#### DATA SUPPLIED

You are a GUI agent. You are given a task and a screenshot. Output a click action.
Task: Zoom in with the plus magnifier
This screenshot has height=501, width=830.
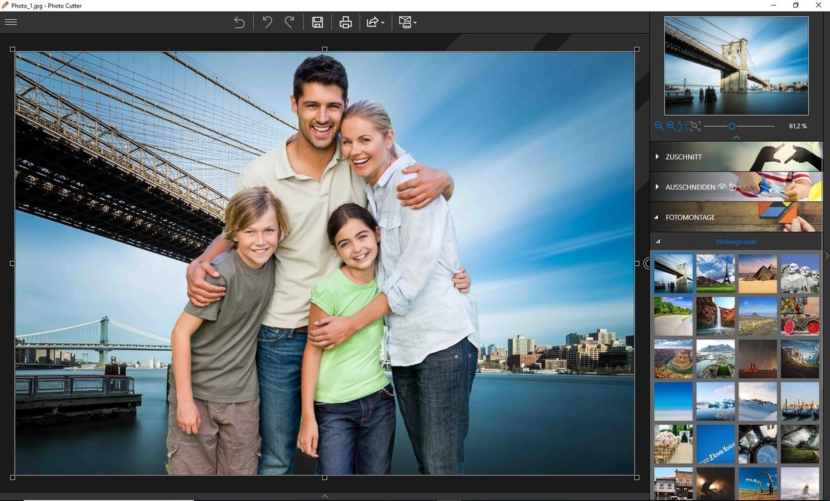point(671,126)
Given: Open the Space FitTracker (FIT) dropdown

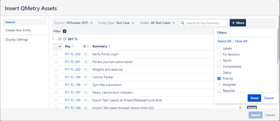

########

→ TRY IT: Pictures in the records above should not be copied. Repeat everything else exactly.

→ SOLUTION TO THE PROBLEM:
You are a GUI agent. You are given a task and a screenshot. Output a click action.
Task: Zoom in with the plus magnifier
This screenshot has height=501, width=830.
point(671,126)
Given: Open the Space FitTracker (FIT) dropdown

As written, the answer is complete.